Prompt
What you return should be the exact lines from the one with "Instruction: Tap the" to the end of the records below, both included, and no pictures.

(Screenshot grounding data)

*** Block opens ***

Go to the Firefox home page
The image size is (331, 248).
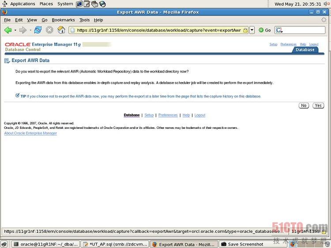coord(61,30)
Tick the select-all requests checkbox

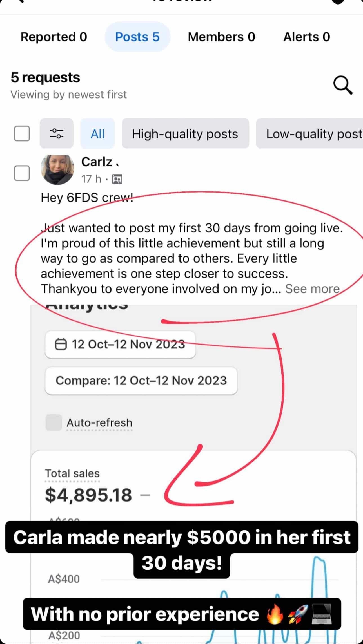(22, 133)
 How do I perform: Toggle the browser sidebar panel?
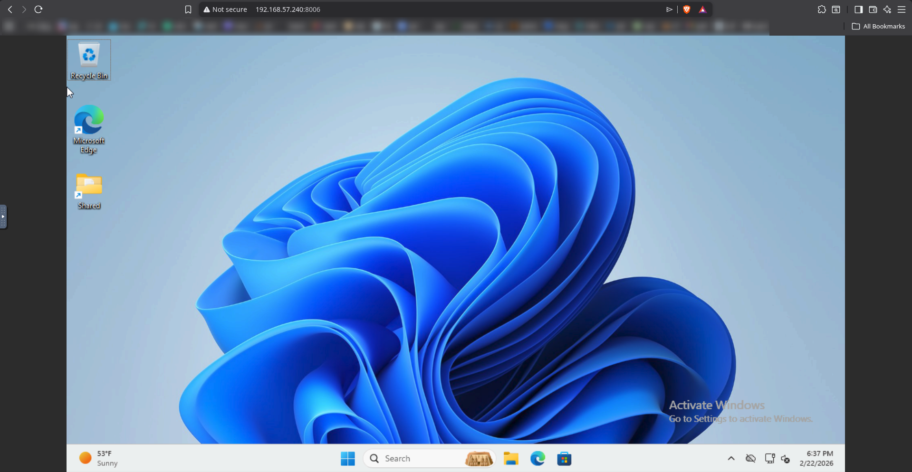click(858, 9)
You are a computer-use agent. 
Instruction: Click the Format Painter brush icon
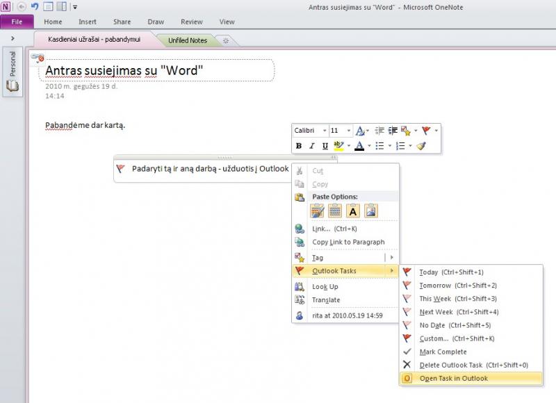[x=421, y=146]
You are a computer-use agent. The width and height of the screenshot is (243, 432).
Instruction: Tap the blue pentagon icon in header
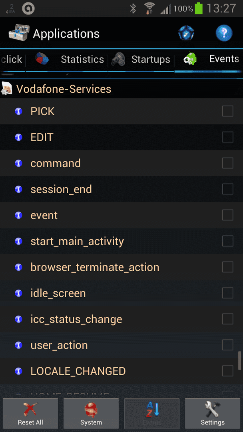(x=186, y=33)

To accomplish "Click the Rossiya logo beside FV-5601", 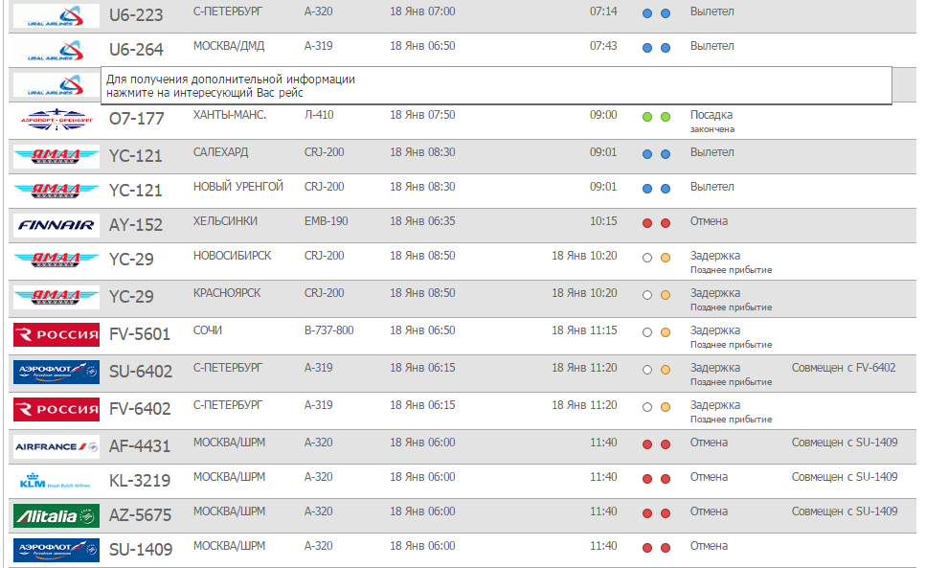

*** Block closes ***

Solved exercise
Instruction: Tap the blue pentagon icon in header
(x=186, y=33)

To accomplish "Click the Rossiya logo beside FV-5601", 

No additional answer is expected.